The offense, then, needs to remain the straw that stirs the drink in Annapolis. But without Polanco and Eckel, tough times could be ahead for the 2005 edition of the Johnson Boys.

It is for this reason that, amidst heightened scrutiny and increased expectations, Johnson and his staff need to make things fun this season.

Last year—coming off the Houston Bowl loss to Texas Tech—there was a rightful sense of urgency around the Navy program. There was the widely-shared belief that 2004 could be special, and therefore needed to be special for Navy football to be healthy. The ingredients for a big season were there, but they needed to come together on gameday, with Polanco being the main part of the recipe for success. Sure enough, the senior quarterback—after waiting his turn behind Craig Candeto—came through in a big way. As a result, Annapolis football had its best overall season since 1963, all things considered.

But unlike then—the last time a service academy tussled for a really big college football prize in a showcase New Year's Day bowl game—academy football isn't the locus of college football royalty.
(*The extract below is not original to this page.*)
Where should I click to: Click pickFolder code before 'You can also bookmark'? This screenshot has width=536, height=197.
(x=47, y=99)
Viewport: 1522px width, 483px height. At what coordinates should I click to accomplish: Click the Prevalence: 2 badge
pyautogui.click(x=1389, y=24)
This isn't a Doc Blanchard-Glenn Davis-Pete Dawkins-Joe Bellino-Roger Staubach kind of world anymore. For all that 2004 delivered, Navy is not going to be a contender for a BCS bowl bid in 2005. Folks around the program—not to mention Naval bases around the world—need to keep that in mind, just in case they're harboring the expectation that this program can become a 9- or 10-win monster with regularity. It just isn't going to happen; not because of anything Paul Johnson can or can't do, but because it's the nature of the sport, of the industry, today.

So with all that in mind, the biggest key for Navy Football this year is to focus on fun. Last year, Johnson pushed his team, knowing there were significant goals within reach. This year, though, things are different. While the fresh memory of a 10-win season might seem to merit higher expectations, such expectations can: A) create a lot of weighty pressure that only drags down the team; and B) be unreasonable when balanced against the skill-position losses the Midshipmen have suffered on offense.
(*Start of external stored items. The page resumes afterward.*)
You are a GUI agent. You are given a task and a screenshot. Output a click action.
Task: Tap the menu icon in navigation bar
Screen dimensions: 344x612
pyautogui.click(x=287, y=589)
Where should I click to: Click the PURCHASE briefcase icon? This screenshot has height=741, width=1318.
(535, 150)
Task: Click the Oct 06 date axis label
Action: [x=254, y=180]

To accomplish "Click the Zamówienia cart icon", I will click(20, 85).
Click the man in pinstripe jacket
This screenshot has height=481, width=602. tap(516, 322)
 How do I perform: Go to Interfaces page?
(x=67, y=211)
The right mental attitude—the one that will enable the Johnson Boys to have a winning season (and with their schedule, 6-5 would be one heckuva year in 2005)—will be a loose, free and totally relaxed mindset. Last year, there was pressure, as there must always be when something lofty is attainable. Sure enough, a driven team fought through September struggles to win close games and set up a big, history-making season.

But this year, it's gotta be about fun. The fun of being doubted in some quarters. The fun of having to prove yourselves anew with new leaders such as quarterback Lamar Owens. The fun of playing Notre Dame without the expectation of victory, which clearly squeezed the Johnson Boys too tightly last season.

Fun—and a "what, me worry?" approach—will newly create a culture of excitement and enthusiasm that will keep this team mentally fresh, and in good position to win the games it's supposed to while perhaps surprising a team with more talent. The Stanford game in week two offers just such an opportunity, as a Cardinal team that struggled in '04 will still be looking to find itself under new coach Walt Harris. An energetic effort from the Johnson Boys could create an Annapolis Ambush that, if followed up by wins on the expected occasions, will ensure a winning season and another bowl bid for the Midshipmen. And if that happens, Coach Johnson will have pulled off a season almost as impressive as the last one. That will be saying something about the man and the higher-profile program he leads into 2005.